Born to Jewish immigrants in 1916, Milton Friedman studied mathematics at several prominent schools, including Rutgers University, the University of Chicago, and Columbia University. A young adult during the Great Depression, Friedman found work as an economist through President Roosevelt's New Deal, but even while praising the job creation programs felt that Roosevelt made the wrong economic choice by fixing wages and prices to fight the economic crisis. In addition to teaching at universities, Milton Friedman helped create tax programs during World War II and also worked on weapons development as a statistician. Following the war, he became a professor at the University of Chicago and remained there for the next 30 years.

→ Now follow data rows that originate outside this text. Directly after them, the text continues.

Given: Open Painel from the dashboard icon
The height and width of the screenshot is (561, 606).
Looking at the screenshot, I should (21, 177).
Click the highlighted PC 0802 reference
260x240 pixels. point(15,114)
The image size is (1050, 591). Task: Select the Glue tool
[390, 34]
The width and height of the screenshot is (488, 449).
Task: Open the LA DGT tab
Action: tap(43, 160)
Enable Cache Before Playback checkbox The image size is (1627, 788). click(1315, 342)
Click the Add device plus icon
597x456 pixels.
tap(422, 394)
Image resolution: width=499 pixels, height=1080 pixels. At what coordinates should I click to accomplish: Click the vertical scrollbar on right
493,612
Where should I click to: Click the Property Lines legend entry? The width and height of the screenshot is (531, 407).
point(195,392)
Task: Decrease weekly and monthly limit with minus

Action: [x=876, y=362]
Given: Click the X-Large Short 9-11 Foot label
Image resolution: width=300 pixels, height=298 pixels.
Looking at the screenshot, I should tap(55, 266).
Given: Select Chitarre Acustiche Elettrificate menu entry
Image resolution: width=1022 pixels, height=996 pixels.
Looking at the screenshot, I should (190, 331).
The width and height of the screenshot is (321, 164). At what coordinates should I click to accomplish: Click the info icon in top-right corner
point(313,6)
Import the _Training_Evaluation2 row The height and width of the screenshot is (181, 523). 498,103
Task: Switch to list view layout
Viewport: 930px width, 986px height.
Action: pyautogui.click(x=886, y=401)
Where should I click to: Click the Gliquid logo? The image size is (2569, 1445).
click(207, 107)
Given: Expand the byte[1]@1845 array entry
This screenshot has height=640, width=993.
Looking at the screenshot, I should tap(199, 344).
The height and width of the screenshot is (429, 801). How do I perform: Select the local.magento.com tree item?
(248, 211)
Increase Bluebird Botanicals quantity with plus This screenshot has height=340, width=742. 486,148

The landmark theory most often associated with Milton Friedman is called quantity theory or monetarism. This theory suggests that the economy of a region is directly related to and influenced by fluctuations in the money supply. As opposed to the popular theories of famed 19th century economist John Maynard Keynes, Friedman's theory rejected the idea that value, or supply and demand, should control the market. Instead, Friedman advocated a central bank that would have control over money supply; inflation, Friedman believed, was a direct result of too much money in the market.
Milton Friedman's concept of monetarism influenced economic policy in the United States and beyond for the rest of the 20th century. While his theories remained extremely controversial, they were quickly adopted into the mainstream. As the American economy has experienced frequent booms and busts regardless of what theory is employed, it is difficult to determine in practice whether Friedman's theories are credible or whether they are an improvement on Keynesian economic theory. They remain however, a major influence on economical theory.
In addition to his work with economic theory, Milton Friedman became an outspoken knight for the causes of personal liberty. He was a strong advocate of ending the US military draft, working on a Nixon-appointed team to determine the effects of transition to a volunteer army. Interestingly, he was a surprising opponent of laws regarding the US postal service, insisting that a free society should not allow government monopolies on a public service. He also hosted a public television show on the topics of economics and social philosophy.